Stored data
=== Begin Enclosure ===

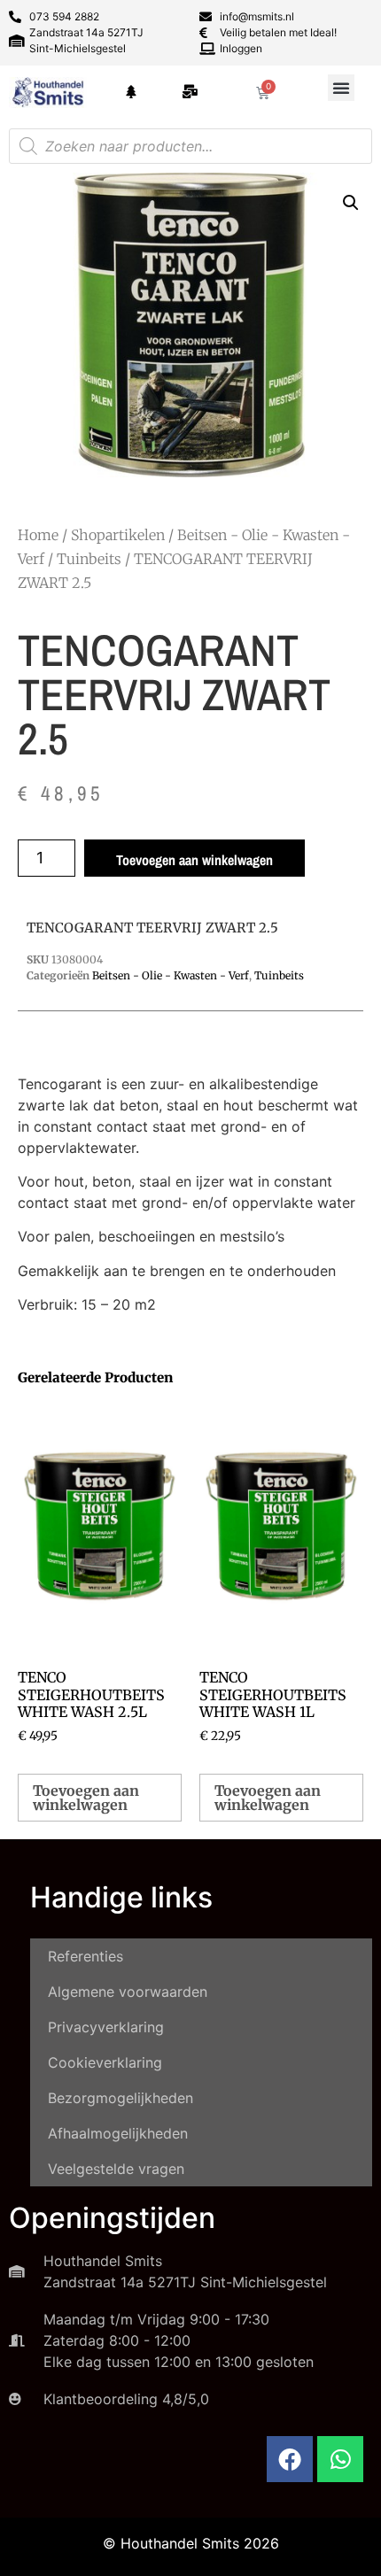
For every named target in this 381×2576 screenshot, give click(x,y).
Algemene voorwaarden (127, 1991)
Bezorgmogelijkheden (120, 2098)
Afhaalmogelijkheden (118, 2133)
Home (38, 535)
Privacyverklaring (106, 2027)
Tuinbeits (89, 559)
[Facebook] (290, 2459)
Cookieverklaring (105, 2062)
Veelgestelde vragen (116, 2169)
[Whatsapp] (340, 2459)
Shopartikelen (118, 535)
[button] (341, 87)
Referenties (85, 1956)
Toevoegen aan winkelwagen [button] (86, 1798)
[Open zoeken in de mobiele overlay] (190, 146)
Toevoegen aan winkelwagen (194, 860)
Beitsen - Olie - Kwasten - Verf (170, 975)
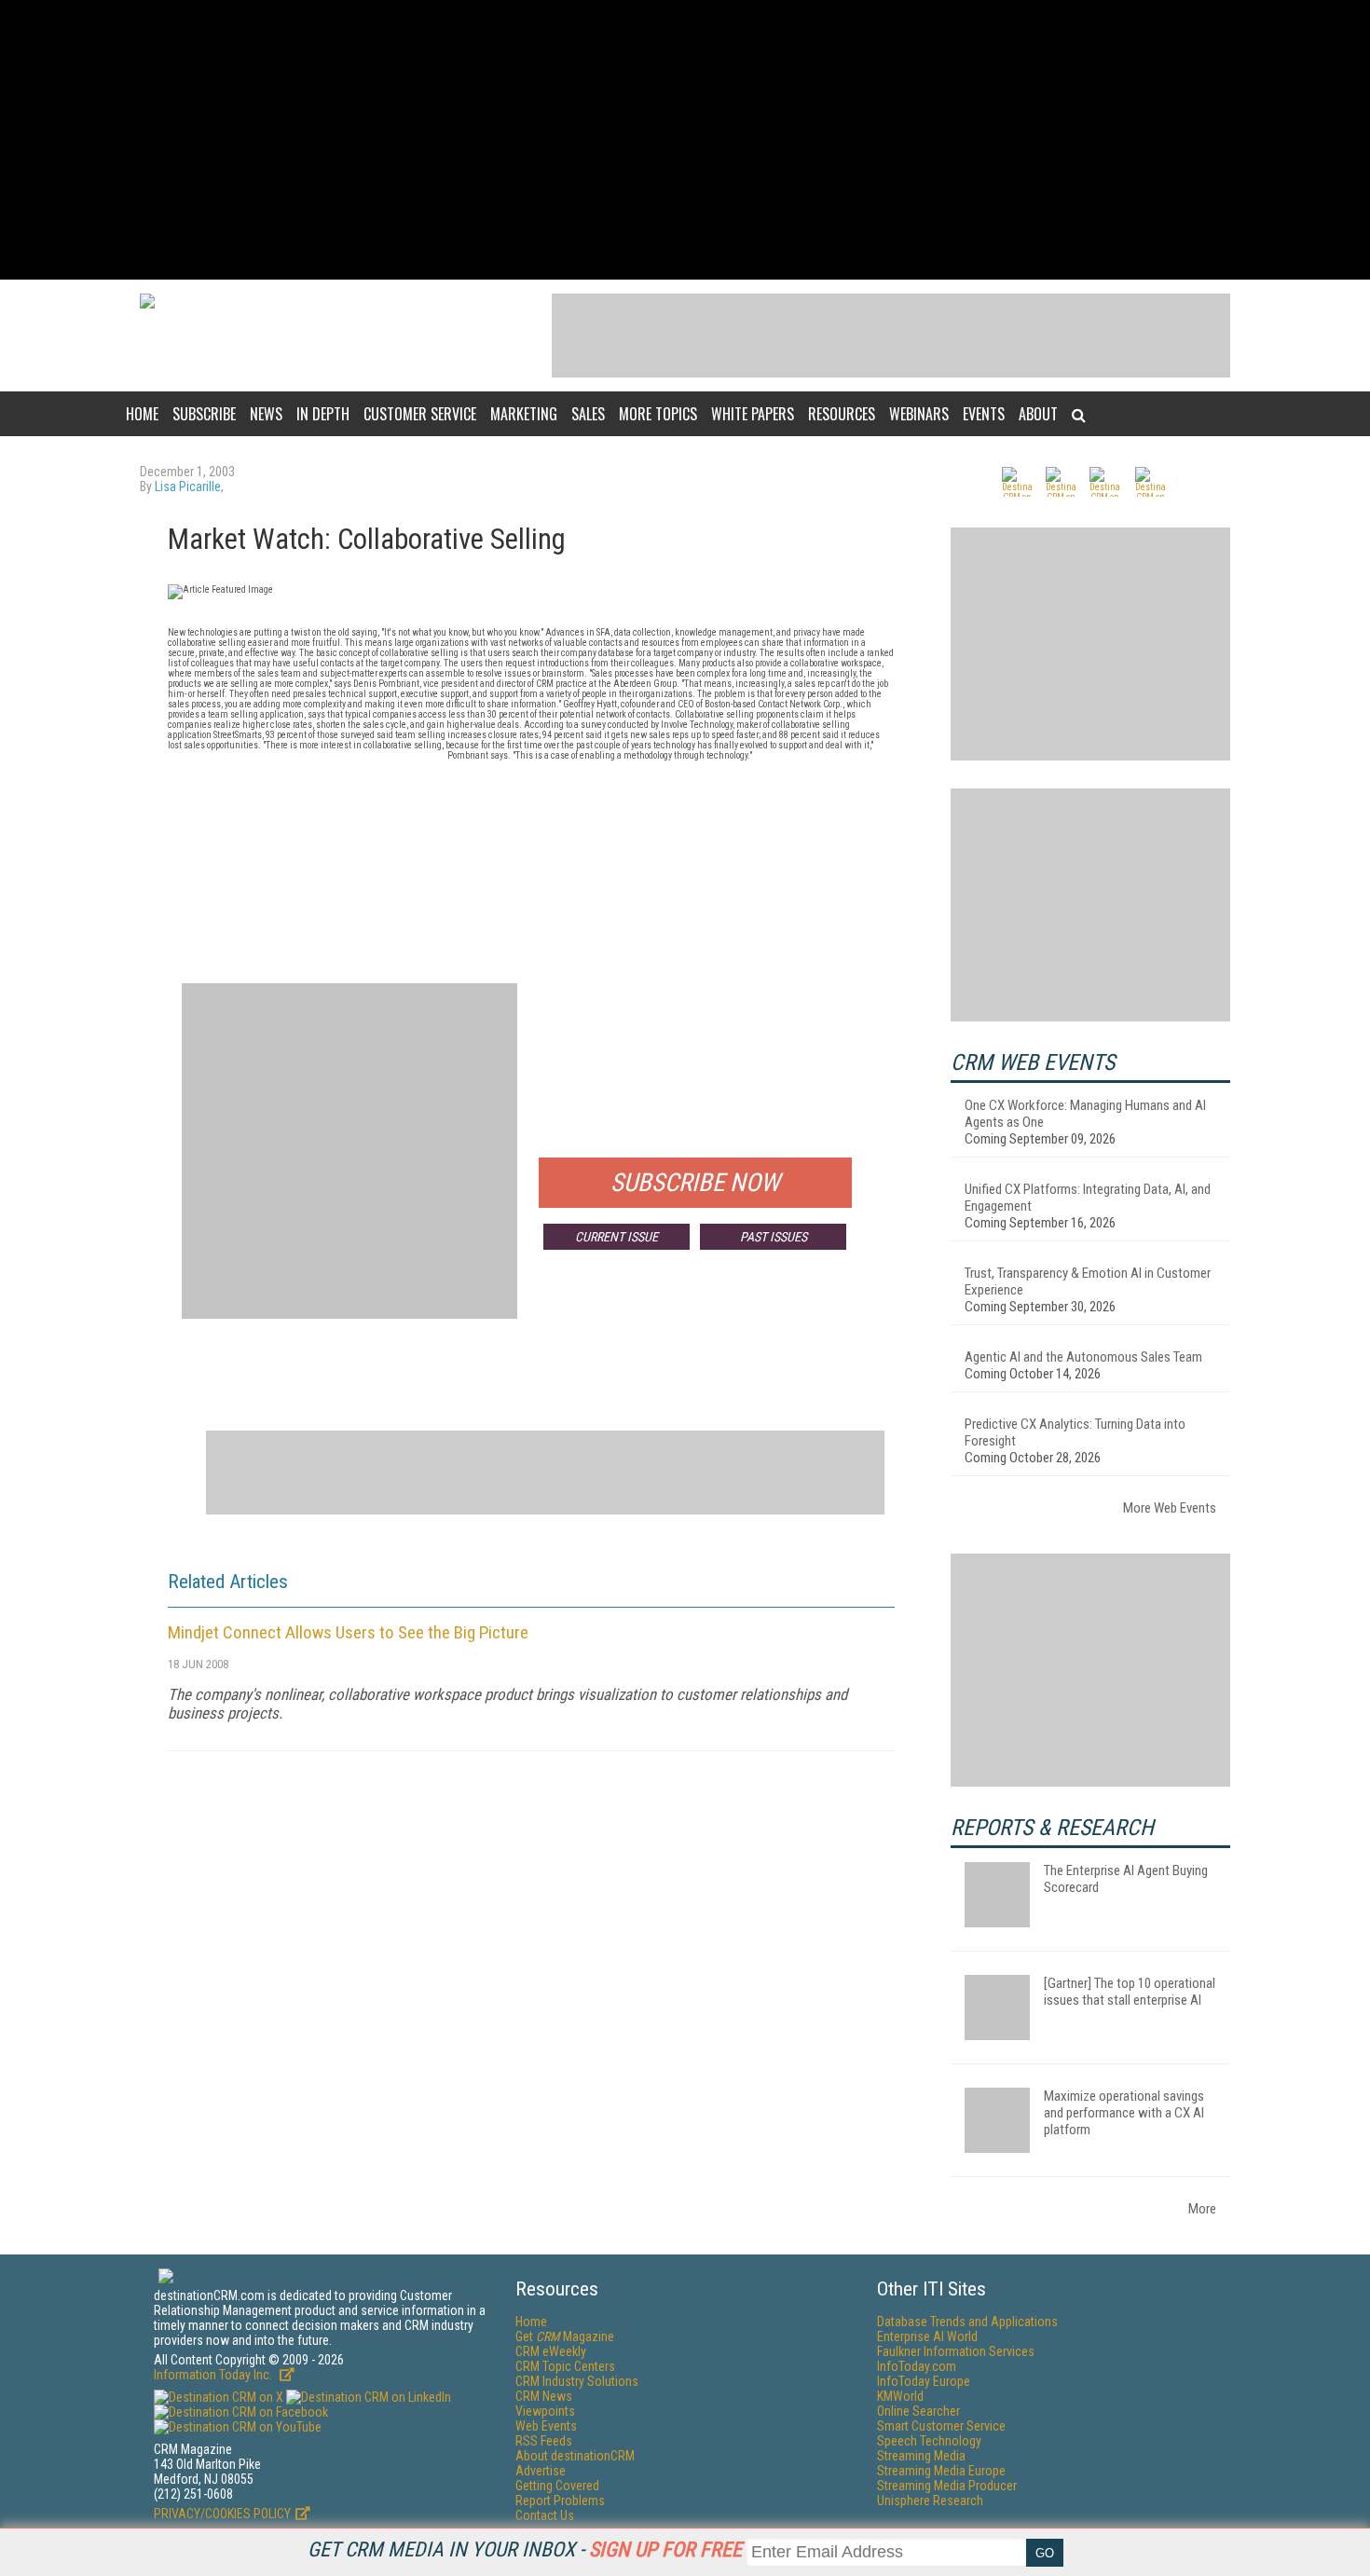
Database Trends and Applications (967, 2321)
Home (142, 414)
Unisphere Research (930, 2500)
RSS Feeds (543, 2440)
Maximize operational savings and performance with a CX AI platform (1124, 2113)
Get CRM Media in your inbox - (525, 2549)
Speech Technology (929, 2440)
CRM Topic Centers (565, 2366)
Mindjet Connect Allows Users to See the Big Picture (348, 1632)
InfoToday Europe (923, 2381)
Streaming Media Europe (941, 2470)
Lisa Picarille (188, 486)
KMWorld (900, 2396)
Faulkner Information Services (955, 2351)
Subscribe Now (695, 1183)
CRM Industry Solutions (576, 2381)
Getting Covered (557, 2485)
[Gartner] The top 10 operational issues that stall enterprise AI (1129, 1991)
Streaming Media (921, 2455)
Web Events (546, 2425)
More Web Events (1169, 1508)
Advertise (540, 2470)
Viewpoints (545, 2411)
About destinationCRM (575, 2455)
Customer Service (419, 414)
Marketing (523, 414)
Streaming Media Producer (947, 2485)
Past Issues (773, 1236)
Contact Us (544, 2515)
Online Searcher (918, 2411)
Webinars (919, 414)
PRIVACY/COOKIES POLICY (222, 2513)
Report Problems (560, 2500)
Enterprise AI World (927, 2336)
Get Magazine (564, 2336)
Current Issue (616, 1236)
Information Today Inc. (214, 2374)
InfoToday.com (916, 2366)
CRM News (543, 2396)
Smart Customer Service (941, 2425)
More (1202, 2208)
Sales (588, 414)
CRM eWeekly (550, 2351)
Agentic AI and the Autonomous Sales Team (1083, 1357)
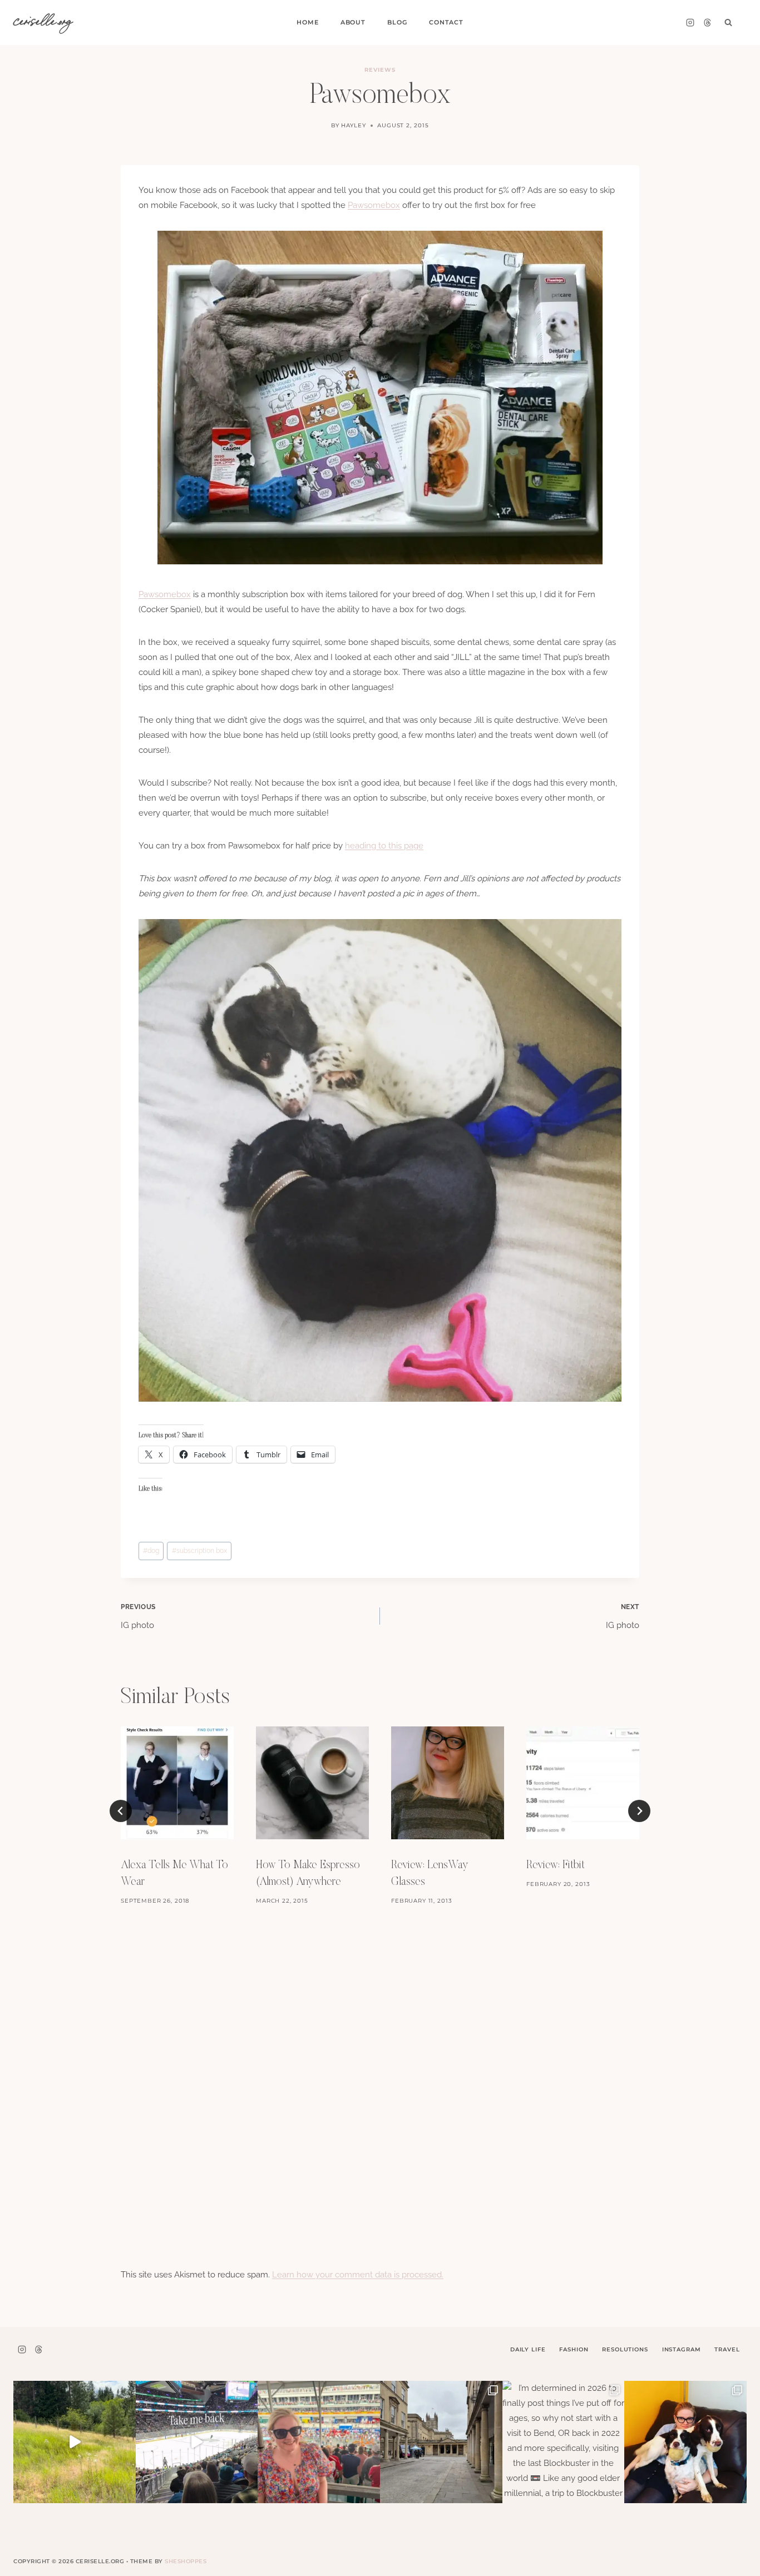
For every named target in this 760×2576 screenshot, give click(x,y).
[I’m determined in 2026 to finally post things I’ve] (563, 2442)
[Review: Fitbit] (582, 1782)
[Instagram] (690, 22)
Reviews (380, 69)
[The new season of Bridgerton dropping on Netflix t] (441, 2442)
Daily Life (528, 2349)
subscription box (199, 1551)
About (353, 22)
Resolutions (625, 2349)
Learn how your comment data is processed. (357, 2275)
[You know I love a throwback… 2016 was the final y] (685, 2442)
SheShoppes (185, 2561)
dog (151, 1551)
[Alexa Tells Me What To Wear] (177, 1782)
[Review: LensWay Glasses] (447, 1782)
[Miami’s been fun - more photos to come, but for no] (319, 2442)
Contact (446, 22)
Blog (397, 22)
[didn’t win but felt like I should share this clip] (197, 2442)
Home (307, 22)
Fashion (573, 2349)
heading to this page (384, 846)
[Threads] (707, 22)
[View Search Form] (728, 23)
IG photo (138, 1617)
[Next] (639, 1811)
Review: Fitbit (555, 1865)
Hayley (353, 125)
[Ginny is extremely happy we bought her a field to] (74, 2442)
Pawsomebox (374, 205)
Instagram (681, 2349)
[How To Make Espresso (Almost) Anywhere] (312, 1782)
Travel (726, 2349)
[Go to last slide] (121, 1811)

=== End Enclosure ===

• [Aim of the task]: Pictures stay out, but every record above is to be returned exactly.

• [Response to this task]:
For every named target in this 381×2576 screenshot, give click(x,y).
Algemene voorwaarden (127, 1991)
Bezorgmogelijkheden (120, 2098)
Afhaalmogelijkheden (118, 2133)
Home (38, 535)
Privacyverklaring (106, 2027)
Tuinbeits (89, 559)
[Facebook] (290, 2459)
Cookieverklaring (105, 2062)
Veelgestelde vragen (116, 2169)
[Whatsapp] (340, 2459)
Shopartikelen (118, 535)
[button] (341, 87)
Referenties (85, 1956)
Toevoegen aan winkelwagen [button] (86, 1798)
[Open zoeken in de mobiele overlay] (190, 146)
Toevoegen aan winkelwagen (194, 860)
Beitsen - Olie - Kwasten - Verf (170, 975)
Database Trends and Applications (967, 2321)
Home (142, 414)
Unisphere Research (930, 2500)
RSS Feeds (543, 2440)
Maximize operational savings and performance with a CX AI platform (1124, 2113)
Get CRM Media in your inbox - (525, 2549)
Speech Technology (929, 2440)
CRM Topic Centers (565, 2366)
Mindjet Connect Allows Users to See the Big Picture (348, 1632)
InfoToday Europe (923, 2381)
Streaming Media Europe (941, 2470)
Lisa Picarille (188, 486)
KMWorld (900, 2396)
Faulkner Information Services (955, 2351)
Subscribe Now (695, 1183)
CRM Industry Solutions (576, 2381)
Getting Covered (557, 2485)
[Gartner] The top 10 operational issues that stall enterprise AI (1129, 1991)
Streaming Media (921, 2455)
Web Events (546, 2425)
More Web Events (1169, 1508)
Advertise (540, 2470)
Viewpoints (545, 2411)
About destinationCRM (575, 2455)
Customer Service (419, 414)
Marketing (523, 414)
Streaming Media Producer (947, 2485)
Past Issues (773, 1236)
Contact Us (544, 2515)
Online Searcher (918, 2411)
Webinars (919, 414)
PRIVACY/COOKIES POLICY (222, 2513)
Report Problems (560, 2500)
Enterprise AI World (927, 2336)
Get Magazine (564, 2336)
Current Issue (616, 1236)
Information Today Inc. (214, 2374)
InfoToday.com (916, 2366)
CRM News (543, 2396)
Smart Customer Service (941, 2425)
More (1202, 2208)
Sales (588, 414)
CRM eWeekly (550, 2351)
Agentic AI and the Autonomous Sales Team (1083, 1357)
For every named target in this 760×2576 screenshot, give click(x,y).
[I’m determined in 2026 to finally post things I’ve] (563, 2442)
[Review: Fitbit] (582, 1782)
[Instagram] (690, 22)
Reviews (380, 69)
[The new season of Bridgerton dropping on Netflix t] (441, 2442)
Daily Life (528, 2349)
subscription box (199, 1551)
About (353, 22)
Resolutions (625, 2349)
Learn how your comment data is processed. (357, 2275)
[You know I love a throwback… 2016 was the final y] (685, 2442)
SheShoppes (185, 2561)
dog (151, 1551)
[Alexa Tells Me What To Wear] (177, 1782)
[Review: LensWay Glasses] (447, 1782)
[Miami’s been fun - more photos to come, but for no] (319, 2442)
Contact (446, 22)
Blog (397, 22)
[didn’t win but felt like I should share this clip] (197, 2442)
Home (307, 22)
Fashion (573, 2349)
heading to this page (384, 846)
[Threads] (707, 22)
[View Search Form] (728, 23)
IG photo (138, 1617)
[Next] (639, 1811)
Review: Fitbit (555, 1865)
Hayley (353, 125)
[Ginny is extremely happy we bought her a field to] (74, 2442)
Pawsomebox (374, 205)
Instagram (681, 2349)
[How To Make Espresso (Almost) Anywhere] (312, 1782)
Travel (726, 2349)
[Go to last slide] (121, 1811)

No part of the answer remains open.